The firm notes that there are currently 12 shopping centres under offer and 16 in the market – and it is aware of a further 10 being prepared for sale. The year started slowly with a total of 14 transactions in the first quarter, representing a capital value of £2bn. While the market is clearly gaining momentum, questions still remain as to the availability of stock, Savills says. It expects the wave of disposals to gather pace during the rest of this year.
On the high street, Savills says most investment funds still want to buy, but there is little institutional pressure to sell, which means that the type of property funds are seeking – blocks in prime locations, with clean over-riding leases – are not in plentiful supply. This has led to a further hardening in prime yields.

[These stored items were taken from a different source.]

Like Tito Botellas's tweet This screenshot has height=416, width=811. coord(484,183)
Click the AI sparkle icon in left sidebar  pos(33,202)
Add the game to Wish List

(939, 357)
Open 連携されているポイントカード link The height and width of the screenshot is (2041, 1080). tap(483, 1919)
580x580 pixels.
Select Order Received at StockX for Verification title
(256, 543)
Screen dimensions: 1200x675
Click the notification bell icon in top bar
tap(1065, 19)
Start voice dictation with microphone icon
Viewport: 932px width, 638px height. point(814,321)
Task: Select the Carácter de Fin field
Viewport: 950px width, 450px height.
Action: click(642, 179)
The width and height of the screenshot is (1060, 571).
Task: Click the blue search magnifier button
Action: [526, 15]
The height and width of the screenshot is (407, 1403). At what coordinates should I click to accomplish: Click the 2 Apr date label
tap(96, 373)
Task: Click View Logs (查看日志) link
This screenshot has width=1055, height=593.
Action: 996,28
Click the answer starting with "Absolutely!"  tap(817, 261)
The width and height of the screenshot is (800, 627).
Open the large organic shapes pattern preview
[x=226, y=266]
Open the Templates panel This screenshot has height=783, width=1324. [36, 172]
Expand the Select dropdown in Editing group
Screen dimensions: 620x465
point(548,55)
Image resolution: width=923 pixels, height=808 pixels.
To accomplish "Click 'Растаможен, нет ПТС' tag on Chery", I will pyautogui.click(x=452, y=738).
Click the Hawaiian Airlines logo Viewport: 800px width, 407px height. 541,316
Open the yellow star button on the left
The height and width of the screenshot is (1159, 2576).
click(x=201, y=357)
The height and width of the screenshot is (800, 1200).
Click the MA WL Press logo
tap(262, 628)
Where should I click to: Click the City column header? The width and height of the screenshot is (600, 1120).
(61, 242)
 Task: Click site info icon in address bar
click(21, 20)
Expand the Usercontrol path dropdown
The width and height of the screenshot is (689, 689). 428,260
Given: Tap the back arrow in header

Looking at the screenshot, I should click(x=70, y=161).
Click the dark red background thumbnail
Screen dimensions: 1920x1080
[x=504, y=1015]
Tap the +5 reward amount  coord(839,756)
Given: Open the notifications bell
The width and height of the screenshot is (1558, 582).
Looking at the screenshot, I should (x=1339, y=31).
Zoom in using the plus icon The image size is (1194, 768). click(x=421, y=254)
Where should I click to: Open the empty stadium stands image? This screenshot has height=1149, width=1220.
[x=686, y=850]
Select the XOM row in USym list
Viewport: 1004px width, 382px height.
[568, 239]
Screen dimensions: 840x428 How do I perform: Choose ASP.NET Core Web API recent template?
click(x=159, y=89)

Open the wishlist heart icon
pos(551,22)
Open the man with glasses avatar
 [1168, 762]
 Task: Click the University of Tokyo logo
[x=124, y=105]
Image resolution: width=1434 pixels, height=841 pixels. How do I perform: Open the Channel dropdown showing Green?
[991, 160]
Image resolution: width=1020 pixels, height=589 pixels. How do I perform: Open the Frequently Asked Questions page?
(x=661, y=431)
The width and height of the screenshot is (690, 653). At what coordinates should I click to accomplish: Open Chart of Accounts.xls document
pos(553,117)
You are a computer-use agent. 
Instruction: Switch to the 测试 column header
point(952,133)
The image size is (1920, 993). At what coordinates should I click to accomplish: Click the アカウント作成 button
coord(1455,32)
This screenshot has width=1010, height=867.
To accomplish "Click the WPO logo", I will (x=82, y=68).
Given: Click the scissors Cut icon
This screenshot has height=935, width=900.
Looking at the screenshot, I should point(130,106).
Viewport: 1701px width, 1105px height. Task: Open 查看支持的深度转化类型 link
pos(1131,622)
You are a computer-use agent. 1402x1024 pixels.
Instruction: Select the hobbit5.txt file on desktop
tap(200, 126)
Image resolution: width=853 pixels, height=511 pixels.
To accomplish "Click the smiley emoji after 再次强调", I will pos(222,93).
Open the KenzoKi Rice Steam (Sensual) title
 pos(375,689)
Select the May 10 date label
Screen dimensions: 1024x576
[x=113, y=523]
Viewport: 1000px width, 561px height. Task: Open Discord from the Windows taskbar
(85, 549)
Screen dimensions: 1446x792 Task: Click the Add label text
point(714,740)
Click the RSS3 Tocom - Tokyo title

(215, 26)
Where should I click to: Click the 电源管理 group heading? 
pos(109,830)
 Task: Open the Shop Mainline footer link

With regard to the occupational market, Savills advises caution. It says: “The Government’s austerity measures have undoubtedly had an impact on retailer performance. This has curtailed many retailers’ expansion plans and left the weaker-run businesses with the need to shed units as quickly as possible to try and prevent administration/receivership. This supply/demand imbalance will continue to materially upset the growth in most of the UK’s town centres and with CVA legislation still having savage repercussions on landlords, meticulous consideration needs to be made on covenant quality before any acquisitions are made.”
The market for retail space in Central London, however, is in a class of its own – here, Savills says, the occupational market continues to see buoyant demand, which should ensure continued rental growth in most core retail locations – and this has in turn boosted investor demand for retail property in the capital’s central retailing areas.